• **What is being asked**:
Starting at the line that contains "The width and height of the screenshot is (680, 728).", write out every line through the last one in the records below, word for word. Leave out any pictures.

(Stored data)

____

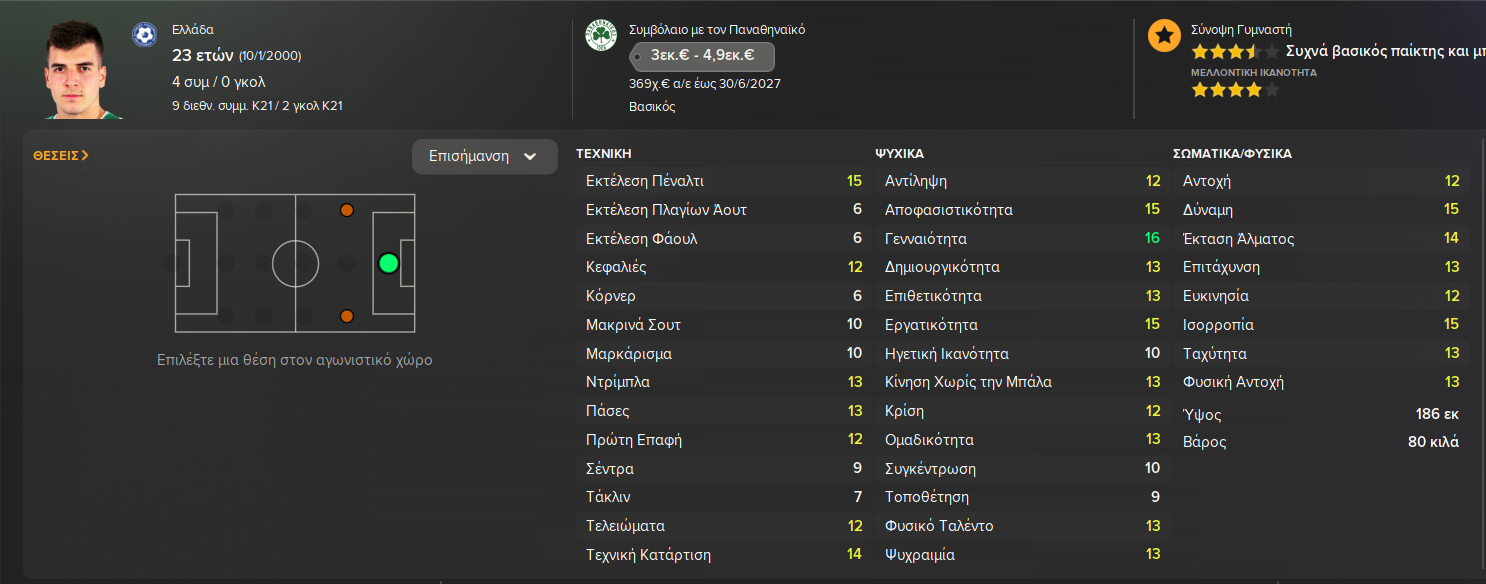1486x584 pixels.
Task: Select the Γενναιότητα attribute row
Action: point(1021,239)
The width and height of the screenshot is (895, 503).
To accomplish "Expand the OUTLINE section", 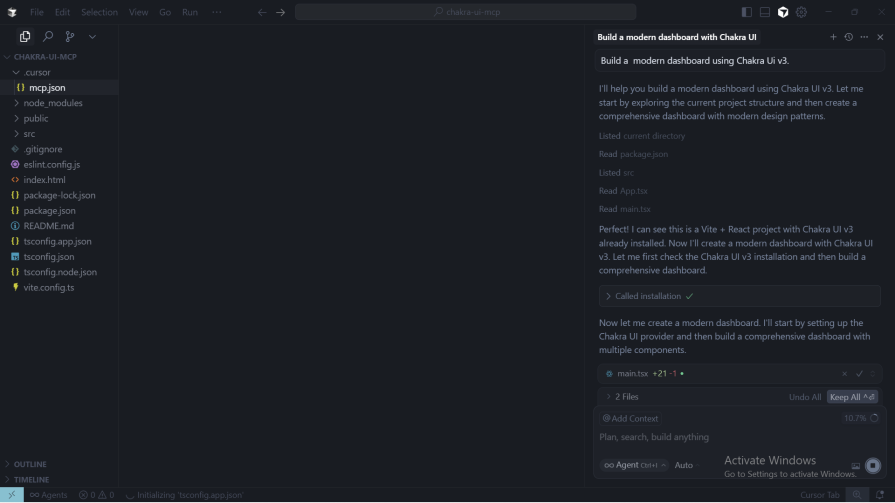I will point(30,464).
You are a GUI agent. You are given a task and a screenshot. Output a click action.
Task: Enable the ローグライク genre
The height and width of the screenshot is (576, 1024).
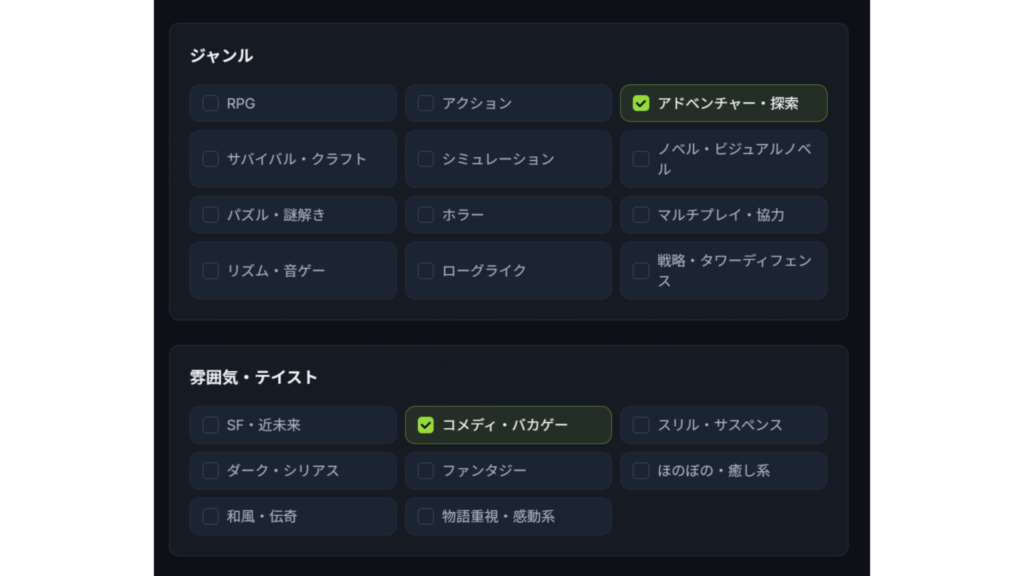coord(426,271)
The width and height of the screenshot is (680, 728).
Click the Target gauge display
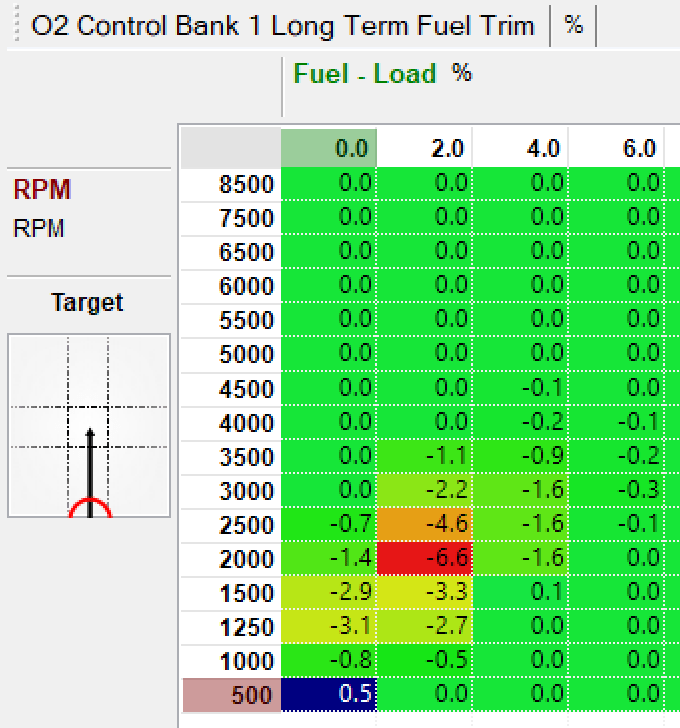[89, 426]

____

• **Answer box**:
The width and height of the screenshot is (680, 728).
Click the Target gauge display
[89, 426]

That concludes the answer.